La réflexion de Sofia sur la maternité nous fait comprendre quel mythe entoure la grossesse, construit par la société. En effet, accoucher est le seul acte à pouvoir donner la vie. Ainsi, cet acte a été sacralisé par une société principalement machiste au point que les femmes n'étaient plus vues comme des êtres humains mais uniquement comme des mères. Par conséquent, les femmes ont été illusionnées avec cette vision magique et idéaliste de la maternité créée par la société, et ont donc été poussées à avoir des enfants. C'est cette vision que Sofia déconstruit à travers ses mots.
Sofia suggère que la maternité, loin d'être une expérience sublime, peut être vécue comme une forme de « barbarie », une expérience primitive et douloureuse mettant en lumière la condition humaine dans sa forme la plus élémentaire. Elle évoque la réalité de l'accouchement en dénonçant sa brutalité et en illustrant cette barbarie par le fait que « l’utérus doit s'ouvrir de dix, douze centimètres pour laisser passer la tête du bébé ». Elle démontre donc que l'accouchement est un acte qui a des conséquences physiques sérieuses sur le corps des femmes. De plus, le monologue révèle les aspects les plus perturbants et sombres de la maternité. En particulier, l'allaitement et donc le lait « qui sort du mamelon » est associé à celui d'une chèvre, et l'enfant est comparé à un Alien. Cette animalisation est également perpétrée par la société lorsque les femmes subissent par exemple des commentaires dégradants comme : « Elle a mis bas la dame ? ». Ainsi, la condition idéale de la maternité est en réalité annihilante et tragique. Ce rejet de l'image idéalisée de la maternité met en évidence l'effort de Sofia pour montrer la réalité crue de cette expérience.

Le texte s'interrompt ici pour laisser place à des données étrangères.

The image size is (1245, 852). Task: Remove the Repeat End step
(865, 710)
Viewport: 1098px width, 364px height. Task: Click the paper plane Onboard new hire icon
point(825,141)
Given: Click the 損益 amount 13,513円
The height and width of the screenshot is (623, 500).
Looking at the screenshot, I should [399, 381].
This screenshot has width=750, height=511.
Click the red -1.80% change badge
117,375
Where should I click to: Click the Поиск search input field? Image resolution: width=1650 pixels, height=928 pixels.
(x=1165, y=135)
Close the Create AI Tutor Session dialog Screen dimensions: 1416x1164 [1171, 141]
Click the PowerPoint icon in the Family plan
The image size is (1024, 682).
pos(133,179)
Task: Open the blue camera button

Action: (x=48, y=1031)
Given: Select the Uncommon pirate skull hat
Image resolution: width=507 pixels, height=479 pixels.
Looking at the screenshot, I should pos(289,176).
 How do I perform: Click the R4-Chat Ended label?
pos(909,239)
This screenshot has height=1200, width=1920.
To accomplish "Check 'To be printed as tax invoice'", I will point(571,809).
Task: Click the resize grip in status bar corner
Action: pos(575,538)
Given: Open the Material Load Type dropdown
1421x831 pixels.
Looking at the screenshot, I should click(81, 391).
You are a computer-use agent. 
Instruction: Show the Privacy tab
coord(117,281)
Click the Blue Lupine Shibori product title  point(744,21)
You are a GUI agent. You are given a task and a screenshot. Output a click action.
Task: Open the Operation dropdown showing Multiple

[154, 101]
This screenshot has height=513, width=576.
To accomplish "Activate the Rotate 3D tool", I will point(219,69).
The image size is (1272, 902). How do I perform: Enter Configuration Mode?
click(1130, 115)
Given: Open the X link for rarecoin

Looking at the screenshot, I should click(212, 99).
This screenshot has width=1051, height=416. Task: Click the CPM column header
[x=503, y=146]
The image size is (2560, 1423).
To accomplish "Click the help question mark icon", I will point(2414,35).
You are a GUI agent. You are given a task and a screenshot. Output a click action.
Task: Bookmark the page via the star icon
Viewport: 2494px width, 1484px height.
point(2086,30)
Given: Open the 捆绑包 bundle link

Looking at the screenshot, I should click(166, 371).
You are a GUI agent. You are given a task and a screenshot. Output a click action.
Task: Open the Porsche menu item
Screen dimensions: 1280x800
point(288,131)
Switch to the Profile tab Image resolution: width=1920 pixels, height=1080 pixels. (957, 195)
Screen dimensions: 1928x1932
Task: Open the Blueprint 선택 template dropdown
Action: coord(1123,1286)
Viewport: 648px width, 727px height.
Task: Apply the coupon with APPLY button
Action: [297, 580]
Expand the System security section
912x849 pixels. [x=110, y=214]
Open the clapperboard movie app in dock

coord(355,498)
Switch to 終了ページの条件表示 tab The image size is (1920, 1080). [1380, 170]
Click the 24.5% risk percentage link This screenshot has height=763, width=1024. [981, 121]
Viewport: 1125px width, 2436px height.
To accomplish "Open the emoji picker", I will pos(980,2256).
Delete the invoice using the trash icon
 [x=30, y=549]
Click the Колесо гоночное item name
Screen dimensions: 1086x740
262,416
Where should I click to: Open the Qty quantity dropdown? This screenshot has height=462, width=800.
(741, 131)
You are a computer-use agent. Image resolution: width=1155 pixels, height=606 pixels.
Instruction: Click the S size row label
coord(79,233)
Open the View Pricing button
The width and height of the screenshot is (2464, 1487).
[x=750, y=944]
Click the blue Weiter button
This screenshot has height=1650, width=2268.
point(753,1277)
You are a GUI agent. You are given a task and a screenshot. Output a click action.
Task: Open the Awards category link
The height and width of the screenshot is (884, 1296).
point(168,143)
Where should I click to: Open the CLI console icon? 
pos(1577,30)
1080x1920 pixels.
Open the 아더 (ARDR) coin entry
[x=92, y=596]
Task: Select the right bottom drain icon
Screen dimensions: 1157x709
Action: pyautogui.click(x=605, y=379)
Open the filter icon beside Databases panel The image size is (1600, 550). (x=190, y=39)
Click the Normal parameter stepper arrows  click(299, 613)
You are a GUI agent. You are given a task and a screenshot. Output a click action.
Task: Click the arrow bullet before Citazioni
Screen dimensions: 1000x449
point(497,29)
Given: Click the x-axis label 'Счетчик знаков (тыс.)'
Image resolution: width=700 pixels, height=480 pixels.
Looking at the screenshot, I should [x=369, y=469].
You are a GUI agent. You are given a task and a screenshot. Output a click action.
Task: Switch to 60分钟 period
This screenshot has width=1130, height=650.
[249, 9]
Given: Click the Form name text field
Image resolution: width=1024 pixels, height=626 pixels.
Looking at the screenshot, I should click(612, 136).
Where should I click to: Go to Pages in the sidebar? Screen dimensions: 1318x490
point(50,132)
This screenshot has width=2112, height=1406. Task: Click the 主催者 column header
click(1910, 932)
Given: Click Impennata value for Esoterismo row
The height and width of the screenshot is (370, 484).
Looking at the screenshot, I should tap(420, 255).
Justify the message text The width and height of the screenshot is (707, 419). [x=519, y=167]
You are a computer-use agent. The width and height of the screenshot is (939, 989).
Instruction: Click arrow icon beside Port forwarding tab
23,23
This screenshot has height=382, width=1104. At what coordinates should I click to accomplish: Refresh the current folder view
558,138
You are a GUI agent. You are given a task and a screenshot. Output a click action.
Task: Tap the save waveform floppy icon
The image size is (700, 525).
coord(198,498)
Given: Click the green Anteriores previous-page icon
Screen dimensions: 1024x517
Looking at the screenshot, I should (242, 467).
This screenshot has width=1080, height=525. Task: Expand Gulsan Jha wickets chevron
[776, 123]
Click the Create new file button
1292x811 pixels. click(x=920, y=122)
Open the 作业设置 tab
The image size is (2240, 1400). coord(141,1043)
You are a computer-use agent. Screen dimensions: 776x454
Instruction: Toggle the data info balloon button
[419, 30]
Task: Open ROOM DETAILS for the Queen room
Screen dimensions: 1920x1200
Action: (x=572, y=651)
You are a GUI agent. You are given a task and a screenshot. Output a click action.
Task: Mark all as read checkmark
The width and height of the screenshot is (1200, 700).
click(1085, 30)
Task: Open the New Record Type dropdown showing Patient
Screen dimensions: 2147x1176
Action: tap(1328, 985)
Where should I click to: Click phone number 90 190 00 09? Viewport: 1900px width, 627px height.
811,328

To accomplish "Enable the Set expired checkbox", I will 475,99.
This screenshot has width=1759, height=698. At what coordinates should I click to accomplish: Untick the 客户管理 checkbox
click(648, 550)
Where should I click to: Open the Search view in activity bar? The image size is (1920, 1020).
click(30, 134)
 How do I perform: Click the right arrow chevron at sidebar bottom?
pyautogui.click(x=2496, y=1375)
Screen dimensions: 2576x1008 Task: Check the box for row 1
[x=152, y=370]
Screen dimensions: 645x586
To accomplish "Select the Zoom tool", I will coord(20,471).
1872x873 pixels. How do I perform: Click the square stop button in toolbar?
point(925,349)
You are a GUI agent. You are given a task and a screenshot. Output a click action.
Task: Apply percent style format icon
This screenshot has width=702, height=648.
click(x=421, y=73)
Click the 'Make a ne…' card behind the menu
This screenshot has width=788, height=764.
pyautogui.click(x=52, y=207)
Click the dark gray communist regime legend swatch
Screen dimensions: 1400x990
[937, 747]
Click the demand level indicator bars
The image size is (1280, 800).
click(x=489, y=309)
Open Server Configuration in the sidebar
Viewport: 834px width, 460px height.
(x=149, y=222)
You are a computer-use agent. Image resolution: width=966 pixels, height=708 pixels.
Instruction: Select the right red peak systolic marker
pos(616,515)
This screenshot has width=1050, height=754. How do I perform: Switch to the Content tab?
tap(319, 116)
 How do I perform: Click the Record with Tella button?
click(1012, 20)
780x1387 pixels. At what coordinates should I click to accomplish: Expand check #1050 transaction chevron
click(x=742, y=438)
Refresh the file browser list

Sofia critique la tendance de la société à idéaliser et romantiser la maternité, ignorant la réalité et les sacrifices que les femmes doivent affronter. En effet, elle pense que les femmes se soumettent à un lien avec un enfant qui les étouffe simplement pour répondre aux attentes de la société. Elle se base sur l'expérience de ses amies qui ont été contraintes par le fardeau de la maternité, l’une doit renoncer à jouer du piano, tandis que l'autre doit supporter d'être trompée. Sa référence à renoncer à jouer du piano suggère que la maternité peut limiter les opportunités et les intérêts des femmes, conduisant à une perte d'autonomie et d'accomplissement personnel. Ainsi, Sofia argue que les femmes doivent avoir le droit de poursuivre leurs talents et de jouir d'une pleine autonomie.
Sofia déchire le voile idéal entourant la condition maternelle en présentant les normes culturelles et de genre comme les racines du cycle tragique qui piège les femmes. Sa critique montre le besoin d'adopter une vision plus honnête et inclusive de la maternité, loin de la mystification et du romantisme qui ont historiquement défini la condition maternelle.